Alla fine c'è caduto anche lui. Il bassista sopraffino, il sodale più amato di Miles Davis ha voluto togliersi lo sfizio di suonare accompagnato da un'orchestra. Gli effetti dello sventurato incontro sono immortalati nel disco dal vivo A night in Monte-Carlo: tra le vittime, anche Herbie Hancock e Billie Holiday
di Dario De Marco
Vorremmo sbagliarci, ma nella folla di anniversari e celebrazioni che ci assedia, in pochi, anche tra gli specializzati, hanno ricordato i quarant'anni di Atom heart mother.

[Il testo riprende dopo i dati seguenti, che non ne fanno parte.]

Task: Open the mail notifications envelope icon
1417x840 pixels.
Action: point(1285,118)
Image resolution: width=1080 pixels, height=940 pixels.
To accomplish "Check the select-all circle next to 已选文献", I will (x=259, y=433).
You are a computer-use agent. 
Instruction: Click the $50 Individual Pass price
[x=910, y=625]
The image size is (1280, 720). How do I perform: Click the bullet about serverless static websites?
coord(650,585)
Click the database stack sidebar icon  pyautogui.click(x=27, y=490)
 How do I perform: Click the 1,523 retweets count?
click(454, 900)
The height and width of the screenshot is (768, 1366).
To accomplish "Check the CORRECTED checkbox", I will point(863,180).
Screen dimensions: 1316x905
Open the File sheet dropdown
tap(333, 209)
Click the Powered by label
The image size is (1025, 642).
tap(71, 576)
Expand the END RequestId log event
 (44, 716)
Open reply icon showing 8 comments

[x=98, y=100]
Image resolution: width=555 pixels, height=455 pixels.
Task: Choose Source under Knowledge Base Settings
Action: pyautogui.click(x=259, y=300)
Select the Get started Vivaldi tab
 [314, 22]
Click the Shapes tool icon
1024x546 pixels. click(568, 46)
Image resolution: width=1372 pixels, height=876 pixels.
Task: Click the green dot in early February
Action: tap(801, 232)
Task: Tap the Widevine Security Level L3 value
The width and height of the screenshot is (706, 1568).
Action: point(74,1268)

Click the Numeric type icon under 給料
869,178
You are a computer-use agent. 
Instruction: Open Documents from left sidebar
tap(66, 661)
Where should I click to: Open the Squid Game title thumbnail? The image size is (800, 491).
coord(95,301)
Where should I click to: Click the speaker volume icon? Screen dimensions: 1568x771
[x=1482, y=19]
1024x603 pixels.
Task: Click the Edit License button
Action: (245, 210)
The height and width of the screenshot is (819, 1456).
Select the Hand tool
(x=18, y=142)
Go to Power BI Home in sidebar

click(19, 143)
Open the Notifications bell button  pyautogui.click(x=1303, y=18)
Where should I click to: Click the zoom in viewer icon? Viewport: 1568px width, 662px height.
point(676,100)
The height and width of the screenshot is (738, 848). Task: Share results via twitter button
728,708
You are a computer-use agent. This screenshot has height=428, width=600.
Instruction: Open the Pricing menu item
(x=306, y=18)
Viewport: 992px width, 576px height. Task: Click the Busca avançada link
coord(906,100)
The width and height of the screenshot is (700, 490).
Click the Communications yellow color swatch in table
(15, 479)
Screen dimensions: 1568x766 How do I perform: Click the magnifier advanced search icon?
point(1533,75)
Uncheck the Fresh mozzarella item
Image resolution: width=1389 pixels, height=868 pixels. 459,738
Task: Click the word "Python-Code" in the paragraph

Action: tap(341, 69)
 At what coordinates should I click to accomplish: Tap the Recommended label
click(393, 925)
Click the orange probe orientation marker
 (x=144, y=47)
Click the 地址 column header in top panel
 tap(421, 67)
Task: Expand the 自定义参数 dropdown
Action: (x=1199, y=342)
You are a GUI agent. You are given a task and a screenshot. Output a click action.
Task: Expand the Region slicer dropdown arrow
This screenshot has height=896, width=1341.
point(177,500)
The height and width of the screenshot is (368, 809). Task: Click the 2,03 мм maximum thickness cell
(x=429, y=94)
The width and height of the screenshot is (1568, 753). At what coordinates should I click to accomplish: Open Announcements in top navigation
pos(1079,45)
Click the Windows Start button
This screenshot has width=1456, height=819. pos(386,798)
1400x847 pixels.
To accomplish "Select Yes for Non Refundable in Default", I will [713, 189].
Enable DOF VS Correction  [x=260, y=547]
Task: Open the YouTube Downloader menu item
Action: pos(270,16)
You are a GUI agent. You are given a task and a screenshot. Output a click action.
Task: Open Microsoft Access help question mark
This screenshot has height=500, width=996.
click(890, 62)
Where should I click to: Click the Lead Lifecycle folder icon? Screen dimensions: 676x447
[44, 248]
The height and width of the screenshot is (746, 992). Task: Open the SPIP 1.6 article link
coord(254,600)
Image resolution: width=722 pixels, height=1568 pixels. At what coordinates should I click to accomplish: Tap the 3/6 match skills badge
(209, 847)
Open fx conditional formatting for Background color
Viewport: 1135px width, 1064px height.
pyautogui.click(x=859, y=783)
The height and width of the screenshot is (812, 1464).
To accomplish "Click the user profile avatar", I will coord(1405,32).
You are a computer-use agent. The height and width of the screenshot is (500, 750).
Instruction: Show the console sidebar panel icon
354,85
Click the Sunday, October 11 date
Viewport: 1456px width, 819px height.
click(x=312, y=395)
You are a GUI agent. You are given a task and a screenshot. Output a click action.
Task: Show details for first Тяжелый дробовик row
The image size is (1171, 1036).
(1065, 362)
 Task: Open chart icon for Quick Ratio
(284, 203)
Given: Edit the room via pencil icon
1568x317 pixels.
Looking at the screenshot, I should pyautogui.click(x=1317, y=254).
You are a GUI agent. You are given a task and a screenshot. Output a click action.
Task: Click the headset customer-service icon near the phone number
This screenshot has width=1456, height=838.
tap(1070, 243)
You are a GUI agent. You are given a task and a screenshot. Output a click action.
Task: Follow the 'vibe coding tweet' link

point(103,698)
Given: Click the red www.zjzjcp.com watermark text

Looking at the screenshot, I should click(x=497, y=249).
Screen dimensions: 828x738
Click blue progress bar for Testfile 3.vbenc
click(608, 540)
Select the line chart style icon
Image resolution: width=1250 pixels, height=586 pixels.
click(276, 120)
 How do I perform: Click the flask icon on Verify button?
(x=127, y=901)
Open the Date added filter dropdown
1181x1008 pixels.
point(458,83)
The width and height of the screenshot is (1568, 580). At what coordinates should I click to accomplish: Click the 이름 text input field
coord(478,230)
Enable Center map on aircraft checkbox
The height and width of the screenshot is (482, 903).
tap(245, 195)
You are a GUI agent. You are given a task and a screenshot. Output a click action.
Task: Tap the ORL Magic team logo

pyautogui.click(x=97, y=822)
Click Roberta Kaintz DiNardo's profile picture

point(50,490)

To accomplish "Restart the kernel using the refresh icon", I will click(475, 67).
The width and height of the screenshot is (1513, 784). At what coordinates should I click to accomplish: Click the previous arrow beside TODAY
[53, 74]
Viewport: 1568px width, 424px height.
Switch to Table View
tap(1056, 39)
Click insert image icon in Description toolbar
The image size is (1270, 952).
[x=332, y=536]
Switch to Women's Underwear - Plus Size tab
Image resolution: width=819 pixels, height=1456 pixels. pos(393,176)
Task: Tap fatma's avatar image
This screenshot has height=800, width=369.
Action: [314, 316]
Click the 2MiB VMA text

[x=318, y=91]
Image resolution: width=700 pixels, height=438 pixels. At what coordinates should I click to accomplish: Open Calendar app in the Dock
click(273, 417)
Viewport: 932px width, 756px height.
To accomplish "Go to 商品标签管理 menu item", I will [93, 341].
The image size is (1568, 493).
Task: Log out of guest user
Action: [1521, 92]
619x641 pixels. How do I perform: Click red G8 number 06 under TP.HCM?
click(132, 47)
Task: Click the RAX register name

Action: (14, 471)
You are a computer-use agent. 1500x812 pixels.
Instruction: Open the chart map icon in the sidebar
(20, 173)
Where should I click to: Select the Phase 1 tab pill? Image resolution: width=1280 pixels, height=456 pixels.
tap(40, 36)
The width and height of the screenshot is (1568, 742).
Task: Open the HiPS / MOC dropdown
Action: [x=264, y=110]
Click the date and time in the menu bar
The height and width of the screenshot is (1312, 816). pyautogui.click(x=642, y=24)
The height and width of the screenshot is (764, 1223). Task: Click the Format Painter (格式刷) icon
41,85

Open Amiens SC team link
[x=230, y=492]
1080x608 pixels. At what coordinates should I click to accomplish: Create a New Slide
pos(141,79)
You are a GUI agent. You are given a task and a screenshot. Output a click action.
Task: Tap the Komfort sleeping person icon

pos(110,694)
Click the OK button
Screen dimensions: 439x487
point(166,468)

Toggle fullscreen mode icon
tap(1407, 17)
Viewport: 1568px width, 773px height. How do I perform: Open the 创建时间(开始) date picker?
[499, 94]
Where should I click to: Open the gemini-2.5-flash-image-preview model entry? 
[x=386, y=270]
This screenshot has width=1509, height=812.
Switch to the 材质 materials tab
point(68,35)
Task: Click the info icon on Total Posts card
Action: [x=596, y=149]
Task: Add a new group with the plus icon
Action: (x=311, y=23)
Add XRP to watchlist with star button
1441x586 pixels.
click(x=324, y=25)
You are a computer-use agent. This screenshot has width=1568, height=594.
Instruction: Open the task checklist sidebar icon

Il disco rappresentò per i Pink Floyd l'addio al rock psichedelico e spaziale, a partire dalla copertina con la mucca, un'immagine volutamente anti-lisergica e affatto ordinaria. Musicalmente nel 1970 il quartetto cercava nuove strade, e le trovò nell'orchestra classica (il compositore Ron Geesin diresse, arrangiò, e suggerì anche qualche melodia). Sull'opera in sé la critica è divisa: alcuni la trovano meravigliosa grazie all'orchestra, altri nonostante l'orchestra. Indiscutibilmente però l'album rappresentò un debutto, quello del rock sinfonico.
Da allora di schifezze orchestrali ne sono state prodotte a bizzeffe, a cominciare dagli stessi Floyd, ma anche a loro danno (certe versioni di Comfortably numb per sessanta archi purtroppo non si dimenticano). Nel rock, certo, ma pure nel jazz, altra musica nata su strumenti scalcagnati, fatta di suoni scabri, e perciò mal adattabile all'orchestra ottocentesca. Prendiamo questo A night in Monte-Carlo, di Marcus Miller, dal vivo con L'Orchestre Philarmonique de Monte-Carlo.
Marcus Miller è un bassista elettrico prodigioso, tipo Jaco Pastorius, quelli che li senti e ti sembra che suonino un altro strumento, completamente diverso dal pezzo di legno su cui ti sbatti per imitare i giri funky di James Brown. Inoltre è una persona vitale, un grande organizzatore, un ragazzo simpatico: quel brutto muso di Miles Davis, che Miller accompagnò e produsse negli ultimi dischi, raccontò che “Marcus è l'unico che è riuscito a farmi lavorare per ore sullo stesso assolo, senza farmi incazzare e anzi facendomi ridere a crepapelle”. Ma musicalmente Miller sta sempre in bilico sul bordo del kitsch.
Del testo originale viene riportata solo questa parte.